L’âme et son Dieu. Il n’est pas nécessaire d’en parler, estime Gilbert Vincent. On fait l’expérience de Dieu à l’intérieur. C’est là qu’il est une présence vivante. Les poètes rendent compte de son action, même s’ils la taisent. Chez > Philippe Jaccottet, par exemple, on rencontre la transcendance.

 

Le romaniste Friedhelm Kemp s’exprime sur Philippe Jacottet :  

 

Dans chaque rencontre, entre l’homme et un paysage ou un phénomène naturel – un pré au mois de mai, un verger d’amandiers, une volée d’étourneaux – le moi et le monde s’ouvrent l’un à l’autre ; l’un aide l’autre ; des perspectives, des vues lointaines, des panoramas s’ouvrent.

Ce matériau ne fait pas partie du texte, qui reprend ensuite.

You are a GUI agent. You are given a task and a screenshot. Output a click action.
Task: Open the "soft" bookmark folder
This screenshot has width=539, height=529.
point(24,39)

Cela ne demande pas de grands efforts ; un regard attentif, une observation patiente suffisent. Et puis chacun de ces textes, chacun de ses fragments est une leçon en soi : quelque chose nous est enseigné, par des allusions, des questions, des évocations...

 

L’abbé Vincent s’asseyait souvent à la table de Philippe Jaccottet à Grignan. Il était sensible au discours allusif des poètes. Et les poètes sentaient qu’ils l’atteignaient.

 

C’est Gustave Roud, le plus grand poète de Suisse romande, qui a renvoyé le descendant de la communauté paysanne vaudoise de Savigny à la foi romaine : « Vous avez le sens du symbolisme. C’est pourquoi vous devriez aller voir du côté du catholicisme » ! Il avait raison. Le système d’images mytholo­giques de la piété pré-réformatrice s’est emparé de Gilbert Vincent et ne l’a plus quitté.

 

Mais il a grandi dans la culture de l’évangélisation protestante. Enfant, Gilbert a demandé un jour quel était le clocher de l’église là-bas. Le grand-père répondit : « Ce ne sont pas des gens comme nous. On ne s’occupe pas d’eux ». Dans le film, l’abbé explique : « Si vous ouvrez une vieille Bible d’autel, vous trouverez souvent le nom de Vincent sur la page de titre. Mes ancêtres ont tenu une imprimerie jusqu’à la fin du 19e siècle. Pendant cent cinquante ans ».

 

La tradition familiale détermina alors également le choix du métier. Gilbert suivit un apprentissage de typographe. Il trouvait le métier ennuyeux. Mais lorsqu’il devint correcteur, le maniement de la langue le fascina. Et un jour, il tomba sur une annonce : Cours par correspondance pour le baccalauréat français. Il saisit l’occasion, et jusqu’à l’âge de 25 ans, il se prépara au baccalauréat.

 

C’est également à cette époque qu’il se convertit au catholicisme. Ses professeurs du séminaire de Lyon faisaient partie des théologiens qui donnaient le ton lors du Concile Vatican II. C’est auprès d’eux que Gilbert Vincent se rendit compte de l’étendue du monde de la foi.

 

Dans les « Plans Fixes », l’ouverture d’esprit de l’abbé se manifeste par le fait qu’il saisit les personnes et les situations avec des contours lumineux. Mais comme pour tous les enregistrements dont Bertil Galland est responsable, l’entretien apporte une immensité de noms. L’homme a publié l’Encyclopédie illustrée du Pays de Vaud en douze volumes et, pour cette raison, il est avide de références et d’exhaustivité – au détriment de la rencontre filmée.

 

Le spectateur soupire : « Cette foule de gens que tous je ne connais pas ! » L’étudiant demande : « Faut-il les apprendre ? Est-ce que je dois les savoir à l’examen ? » Mais non, mon cher ! L’homme ! Ses jours sont comme l’herbe, il fleurit comme la fleur des champs. Lorsqu’un vent passe sur elle, elle n’est plus, et le lieu qu’elle occupait ne la reconnaît plus. Et le voyageur murmure : « Attends, bientôt / Tu reposeras aussi ».